Oxfam's annual "Second hand September'' campaign will be fronted by actress Sienna Miller.
The campaign, which will raise awareness about the effect fast fashion has on the planet, comes ahead of the UN climate summit COP26, which takes place in Glasgow in November.
Consumers send 13 million items of clothing a week to landfill sites and the textile industry accounts for up to 10% of the world's greenhouse gas emissions. To help reduce emissions, Oxfam is asking consumers to buy only second-hand clothes for the month of September and donate their pre-loved items.
Miller will feature on posters in the windows of more than 500 Oxfam shops dressed in Oxfam clothes, which will be available to buy in Oxfam's pop-up shop in Selfridges, London. Shoppers can raise awareness by sharing their one-of-a-kind finds using #SecondHandSeptember and tagging @OxfamGB.
The Oxfam Selfridges pop-up shop, styled by Oxfam's independent fashion advisor Bay Garnett, celebrates vintage treasures such as heritage tweed and sheepskin coats. Garments that evoke nostalgia for the 1980s, including punk-inspired clothes and velvet dresses also feature, alongside some of the garments Miller is modelling. Illustrator James Lacey, of Pointless Illustrations, has designed a T-shirt which will be on sale in-store.

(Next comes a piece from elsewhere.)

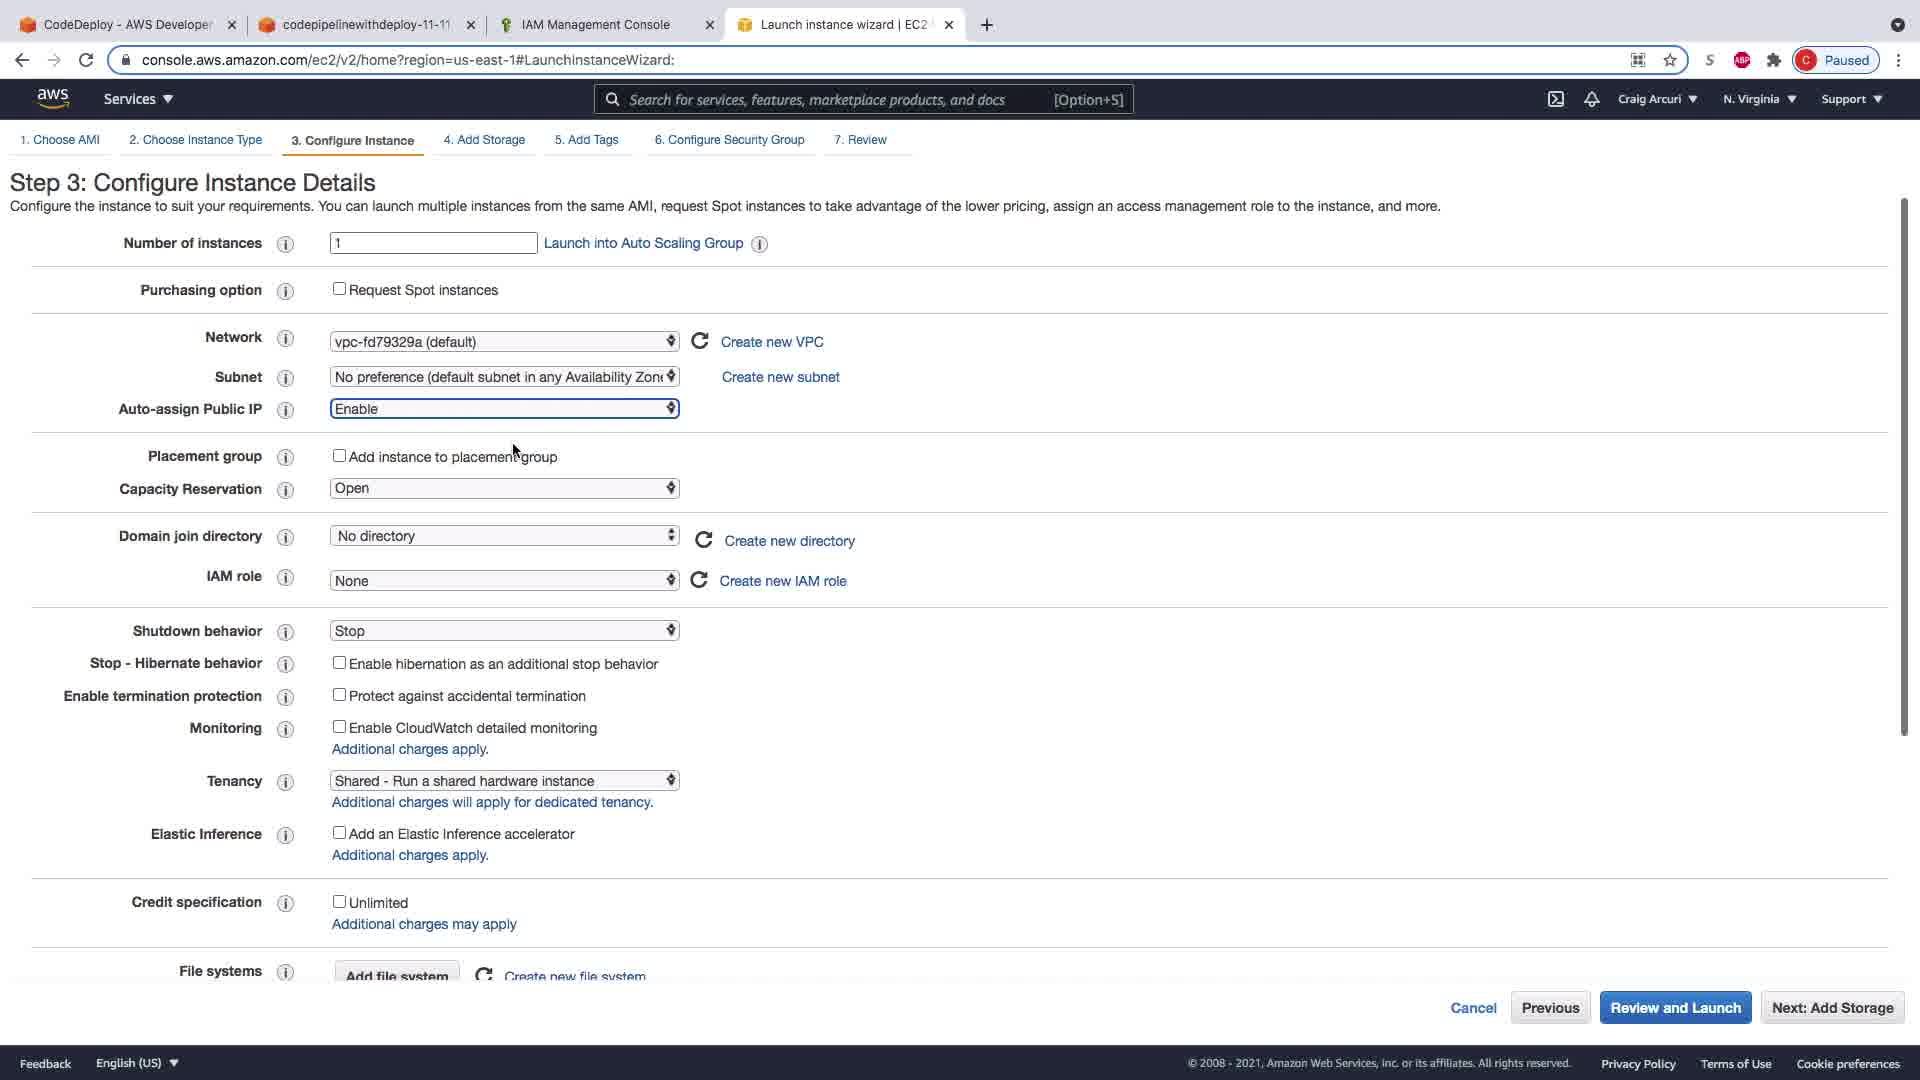Open the IAM role dropdown
1920x1080 pixels.
tap(504, 580)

The pop-up shop runs from 6 September until the end of December and the money raised will go to Oxfam.
People can also support "Second hand September" by shopping on the Oxfam Online Shop or by finding their local store using the online shop finder tool.
Danny Sriskandarajah, chief executive of Oxfam GB, said: "The climate crisis is already wreaking havoc on people's lives with extreme weather events that are destroying homes and harvests. Scientists warn we have just nine years to prevent catastrophic global temperature rises so all of us – governments, companies and individuals – have a role to play in rapidly reducing carbon emissions.
"Choosing second-hand is one way we can leave a lighter footprint on the planet while sending a message to retailers that we want them to slow down fashion. By shopping at Oxfam, you're also raising money to help some of the world's poorest people cope with the impacts of climate change."